(Records from a dataset)
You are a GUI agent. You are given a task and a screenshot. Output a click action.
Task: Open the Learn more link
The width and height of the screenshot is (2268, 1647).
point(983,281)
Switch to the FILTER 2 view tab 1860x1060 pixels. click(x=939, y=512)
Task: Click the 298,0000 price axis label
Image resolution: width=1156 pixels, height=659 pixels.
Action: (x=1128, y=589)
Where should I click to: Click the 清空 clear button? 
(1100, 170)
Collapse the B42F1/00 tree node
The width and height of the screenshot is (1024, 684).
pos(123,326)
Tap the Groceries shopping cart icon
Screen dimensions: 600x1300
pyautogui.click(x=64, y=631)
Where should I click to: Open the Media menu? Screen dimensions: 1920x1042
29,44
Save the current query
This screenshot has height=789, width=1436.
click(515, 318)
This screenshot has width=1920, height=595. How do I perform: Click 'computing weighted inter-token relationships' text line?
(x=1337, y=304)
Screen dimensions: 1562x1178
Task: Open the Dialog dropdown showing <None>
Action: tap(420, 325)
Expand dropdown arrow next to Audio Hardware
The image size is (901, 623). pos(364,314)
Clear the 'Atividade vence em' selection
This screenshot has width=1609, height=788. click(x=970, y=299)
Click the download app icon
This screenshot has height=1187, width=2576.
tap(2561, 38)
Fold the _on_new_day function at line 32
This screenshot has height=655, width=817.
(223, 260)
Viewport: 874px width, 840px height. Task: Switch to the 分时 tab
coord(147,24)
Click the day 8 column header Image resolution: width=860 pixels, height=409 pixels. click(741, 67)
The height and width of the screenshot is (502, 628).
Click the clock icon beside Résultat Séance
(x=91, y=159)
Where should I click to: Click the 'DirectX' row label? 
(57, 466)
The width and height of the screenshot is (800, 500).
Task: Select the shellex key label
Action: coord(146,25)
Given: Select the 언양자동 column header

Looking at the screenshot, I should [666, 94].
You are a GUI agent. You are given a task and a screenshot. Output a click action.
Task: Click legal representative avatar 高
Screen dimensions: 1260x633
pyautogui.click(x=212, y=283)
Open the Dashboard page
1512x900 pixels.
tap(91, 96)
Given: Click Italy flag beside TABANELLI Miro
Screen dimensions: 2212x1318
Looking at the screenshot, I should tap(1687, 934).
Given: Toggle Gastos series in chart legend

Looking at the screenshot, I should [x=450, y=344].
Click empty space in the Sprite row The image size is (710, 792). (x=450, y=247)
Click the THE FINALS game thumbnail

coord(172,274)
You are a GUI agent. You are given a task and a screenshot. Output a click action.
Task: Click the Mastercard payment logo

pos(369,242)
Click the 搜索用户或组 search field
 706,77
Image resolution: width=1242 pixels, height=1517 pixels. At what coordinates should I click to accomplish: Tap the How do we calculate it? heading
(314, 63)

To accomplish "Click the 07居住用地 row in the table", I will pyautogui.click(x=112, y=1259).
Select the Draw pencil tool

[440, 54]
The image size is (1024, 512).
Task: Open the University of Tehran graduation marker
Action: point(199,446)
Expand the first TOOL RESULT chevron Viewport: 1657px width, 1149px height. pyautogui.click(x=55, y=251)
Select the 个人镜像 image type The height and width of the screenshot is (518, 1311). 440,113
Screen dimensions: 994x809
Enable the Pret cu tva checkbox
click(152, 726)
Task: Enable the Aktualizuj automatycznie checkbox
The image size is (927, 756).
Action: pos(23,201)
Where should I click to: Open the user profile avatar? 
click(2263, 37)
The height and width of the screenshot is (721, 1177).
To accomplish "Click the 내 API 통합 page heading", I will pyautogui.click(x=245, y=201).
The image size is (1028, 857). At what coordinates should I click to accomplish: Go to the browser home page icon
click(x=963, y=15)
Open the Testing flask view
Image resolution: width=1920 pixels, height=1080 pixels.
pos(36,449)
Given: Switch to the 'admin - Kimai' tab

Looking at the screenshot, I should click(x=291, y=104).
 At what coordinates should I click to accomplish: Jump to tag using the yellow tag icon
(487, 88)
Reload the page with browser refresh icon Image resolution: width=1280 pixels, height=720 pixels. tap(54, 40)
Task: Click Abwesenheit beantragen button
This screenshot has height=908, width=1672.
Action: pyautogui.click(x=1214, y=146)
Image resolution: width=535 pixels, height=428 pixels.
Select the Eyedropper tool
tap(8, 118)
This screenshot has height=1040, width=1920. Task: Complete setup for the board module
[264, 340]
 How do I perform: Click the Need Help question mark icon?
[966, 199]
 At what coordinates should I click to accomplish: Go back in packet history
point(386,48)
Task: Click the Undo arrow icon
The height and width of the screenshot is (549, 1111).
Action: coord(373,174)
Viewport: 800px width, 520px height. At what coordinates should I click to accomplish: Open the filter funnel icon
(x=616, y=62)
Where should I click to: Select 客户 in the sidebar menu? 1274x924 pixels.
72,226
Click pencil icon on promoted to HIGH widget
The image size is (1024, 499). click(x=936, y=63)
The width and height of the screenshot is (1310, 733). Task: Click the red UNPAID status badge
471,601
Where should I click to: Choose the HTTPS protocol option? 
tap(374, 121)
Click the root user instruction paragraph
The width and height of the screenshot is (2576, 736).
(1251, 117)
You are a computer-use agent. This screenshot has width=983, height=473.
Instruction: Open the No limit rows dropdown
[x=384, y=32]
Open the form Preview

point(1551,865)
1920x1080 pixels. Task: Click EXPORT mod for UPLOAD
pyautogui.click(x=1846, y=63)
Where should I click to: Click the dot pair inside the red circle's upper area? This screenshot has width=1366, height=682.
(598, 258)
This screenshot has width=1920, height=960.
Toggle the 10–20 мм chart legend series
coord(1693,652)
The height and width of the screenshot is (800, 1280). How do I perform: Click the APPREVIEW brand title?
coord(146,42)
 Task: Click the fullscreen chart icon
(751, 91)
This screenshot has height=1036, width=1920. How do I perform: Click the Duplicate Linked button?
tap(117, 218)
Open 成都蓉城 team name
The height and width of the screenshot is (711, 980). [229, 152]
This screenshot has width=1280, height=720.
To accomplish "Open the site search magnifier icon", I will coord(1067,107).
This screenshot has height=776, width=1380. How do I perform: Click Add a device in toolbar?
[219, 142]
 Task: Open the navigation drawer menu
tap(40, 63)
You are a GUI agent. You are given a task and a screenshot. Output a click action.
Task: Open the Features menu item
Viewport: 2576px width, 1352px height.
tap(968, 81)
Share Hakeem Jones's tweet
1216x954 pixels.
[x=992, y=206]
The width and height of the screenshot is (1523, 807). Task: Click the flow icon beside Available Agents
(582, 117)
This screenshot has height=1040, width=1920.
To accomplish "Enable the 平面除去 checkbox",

**Task directions**
Copy the material from its first line up to and including the line with "click(515, 318)", keeping every request, and add -105 to each coordinate value in the answers.

**Solution for this task**
You are a GUI agent. You are given a task and a screenshot. Output a click action.
Task: Open the Learn more link
The width and height of the screenshot is (2268, 1647).
point(878,176)
Switch to the FILTER 2 view tab 1860x1060 pixels. click(x=834, y=407)
Task: Click the 298,0000 price axis label
Image resolution: width=1156 pixels, height=659 pixels.
Action: (x=1023, y=484)
Where should I click to: Click the 清空 clear button? 
(995, 65)
Collapse the B42F1/00 tree node
The width and height of the screenshot is (1024, 684).
pos(18,221)
Tap the Groceries shopping cart icon
Screen dimensions: 600x1300
pyautogui.click(x=-41, y=526)
Where should I click to: Open the Media menu? Screen dimensions: 1920x1042
-76,-61
Save the current query
This screenshot has height=789, width=1436.
click(410, 213)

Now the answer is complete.